Go line by line through the records below. Copy whichever lines contain the string "will".

========================

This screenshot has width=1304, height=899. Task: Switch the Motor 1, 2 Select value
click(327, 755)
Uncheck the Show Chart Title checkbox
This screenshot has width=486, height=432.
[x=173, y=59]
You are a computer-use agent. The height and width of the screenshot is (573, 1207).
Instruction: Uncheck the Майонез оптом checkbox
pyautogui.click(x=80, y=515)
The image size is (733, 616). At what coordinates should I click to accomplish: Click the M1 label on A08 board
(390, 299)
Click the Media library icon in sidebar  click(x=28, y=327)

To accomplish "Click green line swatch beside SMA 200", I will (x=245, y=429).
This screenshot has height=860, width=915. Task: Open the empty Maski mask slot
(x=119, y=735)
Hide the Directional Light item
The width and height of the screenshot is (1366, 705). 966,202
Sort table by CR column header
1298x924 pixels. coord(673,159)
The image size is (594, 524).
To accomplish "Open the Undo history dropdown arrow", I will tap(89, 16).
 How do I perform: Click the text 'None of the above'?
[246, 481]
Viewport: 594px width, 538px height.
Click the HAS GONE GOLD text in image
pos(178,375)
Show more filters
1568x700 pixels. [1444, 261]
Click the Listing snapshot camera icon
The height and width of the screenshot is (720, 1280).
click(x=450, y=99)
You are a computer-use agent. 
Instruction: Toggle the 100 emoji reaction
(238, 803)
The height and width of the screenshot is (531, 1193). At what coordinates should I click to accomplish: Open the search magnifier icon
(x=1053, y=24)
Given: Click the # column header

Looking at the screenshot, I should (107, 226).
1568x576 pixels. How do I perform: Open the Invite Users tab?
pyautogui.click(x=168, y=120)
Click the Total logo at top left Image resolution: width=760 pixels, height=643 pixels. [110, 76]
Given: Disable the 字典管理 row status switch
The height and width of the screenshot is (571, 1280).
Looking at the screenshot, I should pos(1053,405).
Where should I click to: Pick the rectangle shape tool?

========================

§ **Final answer**:
To accomplish "Click green line swatch beside SMA 200", I will (x=245, y=429).
To accomplish "Open the Undo history dropdown arrow", I will tap(89, 16).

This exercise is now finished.